───── Passage to read ─────

The fit is good and the parts are easier to make than they look.

Been working on the landing bays (very slowly) lately.


----------



## swb186 (Jul 9, 2001)

i bought the nose cap from him 6 or 8 weeks ago nice cast he also has more items in the works for the bridge and landing bays


----------



## Tholian (Oct 3, 2004)

Looking sharp!:wave:


----------



## robiwon (Oct 20, 2006)

Good to know. I'll be doing an order in a few days probably.:thumbsup:


----------



## Duck (Aug 22, 2004)

I got one of the Mongram kits recently. Who has a good break down of the inaccuracies and fixes?


----------



## cozmo (Nov 29, 2004)

Duck said:


> I got one of the Mongram kits recently. Who has a good break down of the inaccuracies and fixes?


I studied the kit, and the studio one a while back when I was making the small kit to go with the six inch new Galactica and Pegasus. There are a lot of things Monogram got wrong. The one's that stick out to me are the pylons, bridge, missing detail above the alcoves, nose and greebling. There are other folks who say the only thing to do is toss out the kit and start from scratch.

For a fictional ship that is supposed to be a thousand yarens old, I don't think the kit is bad. It could have gone through many changes before the show's timeframe. The fixes aren't difficult if you have a little patience and aren't afraid to cut things up.

If you look at pictures of the studio model, there are things stuck haphazardly all over the ship. Things I wouldn't want on a model, but purists would notice.

Fix the things that matter most to you and enjoy the project.


----------



## Griffworks (Jun 24, 2002)

Rob - shoot me a PM w/your address. I have a couple of parts that I can send you. 



Duck said:


> I got one of the Mongram kits recently. Who has a good break down of the inaccuracies and fixes?


Well, if you have the money and can track one down, I recommend the Timeslip Creations TOS Battlestar kit. It's pretty much _at least_ 99% accurate and a fantastic kit. Fit is like a glove on most of the parts. 

But if you're on a budget, like most of the rest of us, and also enjoy the challenge, here is what I've come up with : 

*The head is shaped wrong, the hump at the rear of the command section is too big/deep. The bridge has little detail and barely resembles what it's meant to be. 

* The support pylons are shaped incorrectly and are at the wrong angles.

* The engine section is too low and the side detail is all wrong.

* Flight pods hang too low and are the wrong shape. 

* There's a piece in the "indentions" that should sort of "close off" the top. Reference studio model pics to see what I mean. 

* The middle upper pylon should be completely rebuilt, as it needs to start out flush w/the main hull and also extend out to the middle of the flight pods. 

* Main hull should be a bit wider. IMO, the SMT Details kit helps a lot with that so that the overall model isn't quite as anorexic looking. 

* The engines sort of droop. This can be corrected by cutting off the engines and re-attaching at the right angle - fairly easy fix.

─────

• Requirement A
According to the modeling thread, why should the middle upper pylon be completely rebuilt?

───── Information shown ─────

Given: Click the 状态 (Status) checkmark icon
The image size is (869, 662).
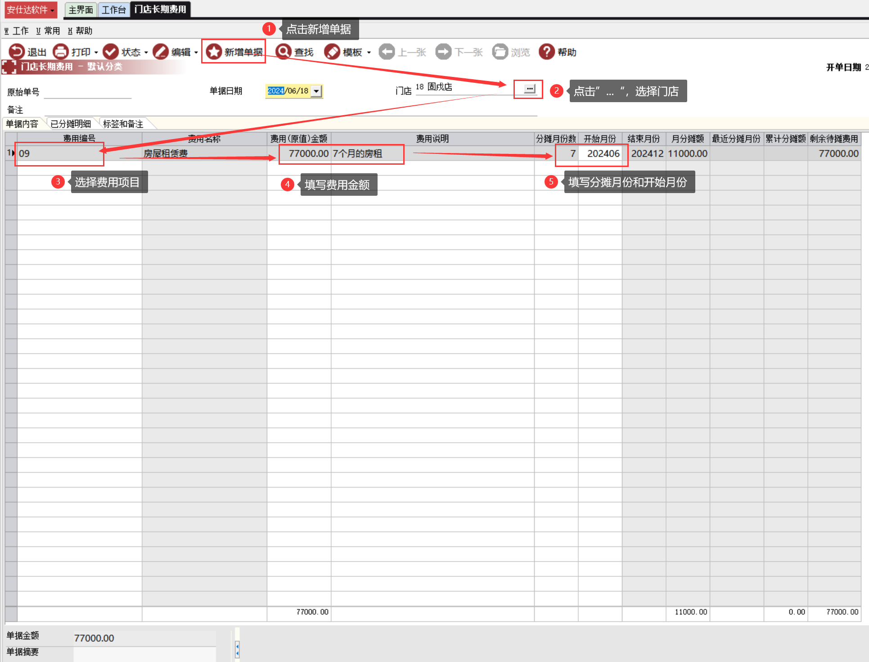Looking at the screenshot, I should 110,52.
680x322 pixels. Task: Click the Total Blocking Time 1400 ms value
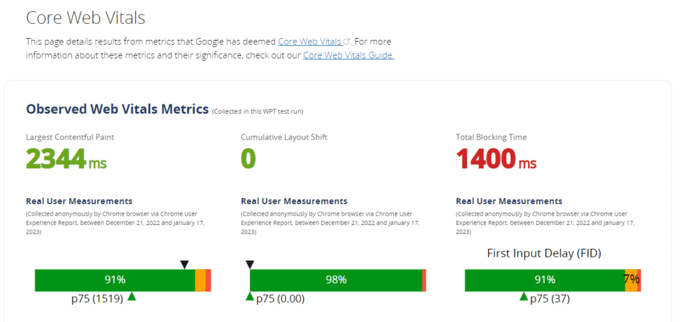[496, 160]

─────
───── Information shown ─────

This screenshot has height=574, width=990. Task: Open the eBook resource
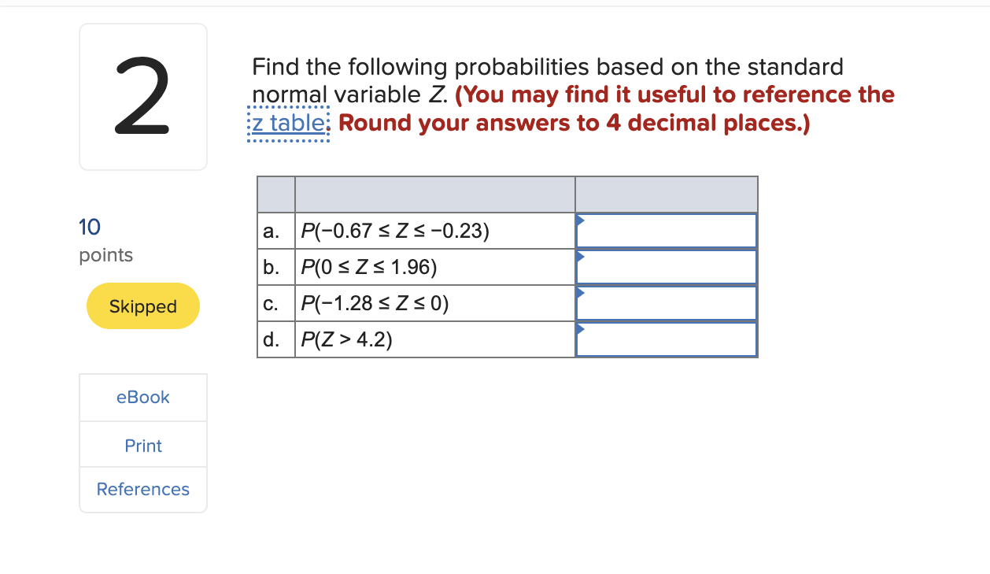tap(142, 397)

─────

• Requirement B
Rewrite the records as a numbered list, from the line with "This screenshot has" to the line with "tap(142, 397)". Leave out blank lines and pictures.

• Worked answer A
It needs to start flush with the main hull and also extend out to the middle of the flight pods.

• Worked answer B
1. This screenshot has height=574, width=990. Task: Open the eBook resource
2. tap(142, 397)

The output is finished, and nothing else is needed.